Opened on Sep 8, 2010 at 3:18:35 PM
Closed on Dec 19, 2010 at 6:40:44 PM
Last modified on Jan 25, 2011 at 2:08:50 PM
#5162 closed defect (fixed)
Unicode normalization
Reported by: | thekiwi | Owned by: | dkocher |
---|---|---|---|
Priority: | normal | Milestone: | 4.0 |
Component: | core | Version: | 3.6.1 |
Severity: | normal | Keywords: | UTF-8 |
Cc: | Architecture: | Intel | |
Platform: | Mac OS X 10.5 |
Description
I have been struggling for a while with uploading filenames with accented characters in them to an FTP site.
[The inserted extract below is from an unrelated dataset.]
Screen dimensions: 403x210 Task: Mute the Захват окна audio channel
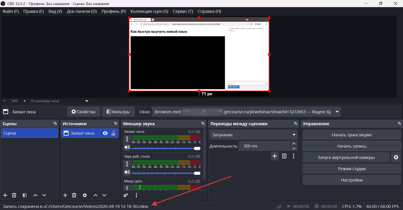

The file name "seems" to be preserved on upload and it looks correct, but if I copy the filename out of CyberDuck after the upload has completed, and paste it into TextWrangler, it shows a red upside down question mark instead of the accented characters.
And if I retype that name in CyberDuck, I can then upload the file again from my Mac so that it then looks like there are 2 identically named files on the server.
For whatever it's worth, Captain FTP also seems to have this same problem, but FileZilla doesn't.
If you look at this directory listing
http://wmgs.org/tng_utf8/photos/
all the names are mangled (that's an Apache thing apparently), but the 2 that end in .CD.2.gif both point to different files, but if you click them, the name that comes up in the Safari address bar is apparently the same, yet both exist in the same directory on the server. One of these was uploaded with FileZilla, the other with CyberDuck.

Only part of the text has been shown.